** Start Selected excerpt **
The Go struct representing this schema is annotated with Avro tags for serialization:

type Event struct {
    ID        string            `avro:"id"`
    Timestamp int64             `avro:"timestamp"`
    Type      string            `avro:"type"` 
    ResourceID string           `avro:"resource_id"`
    Metadata  map[string]string `avro:"metadata"`
}

Schema Evolution

One of the most powerful features of Avro is schema evolution. We follow these rules to ensure compatibility:

Adding Fields: Always include default values for new fields
Removing Fields: Only remove fields that have defaults
Changing Types: Only widen types (int → long)
Renaming Fields: Use aliases for field renames

For example, to add a new optional field:

{"name": "priority", "type": ["null", "int"], "default": null}

Consuming Kafka Messages with Avro

On the consumer side, we implement a similar pattern for deserialization:

func Consume(ctx context.Context, topic string, handler func(Event) error) error {
    // Configure consumer
    consumer := configureConsumer(topic)

    // Start polling loop
    for {
        fetches := consumer.PollFetches(ctx)
        if fetches.IsClientClosed() {
            return nil
        }

        // Process all fetched records
        for _, fetch := range fetches {
            for _, record := range fetch.Records {
                // Deserialize using Avro schema
                event, err := deserializeEvent(record.Value)
** End Selected excerpt **
** Start Supplied information **
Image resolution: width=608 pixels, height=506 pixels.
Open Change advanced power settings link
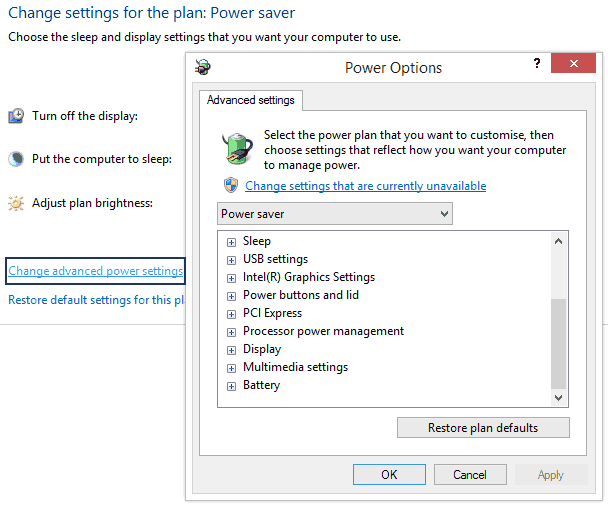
** End Supplied information **
_Stated task:_ From the Go and Avro excerpt above, list each Avro tag name assigned to a field of the Event struct.

_Completed exercise:_ id, timestamp, type, resource_id, metadata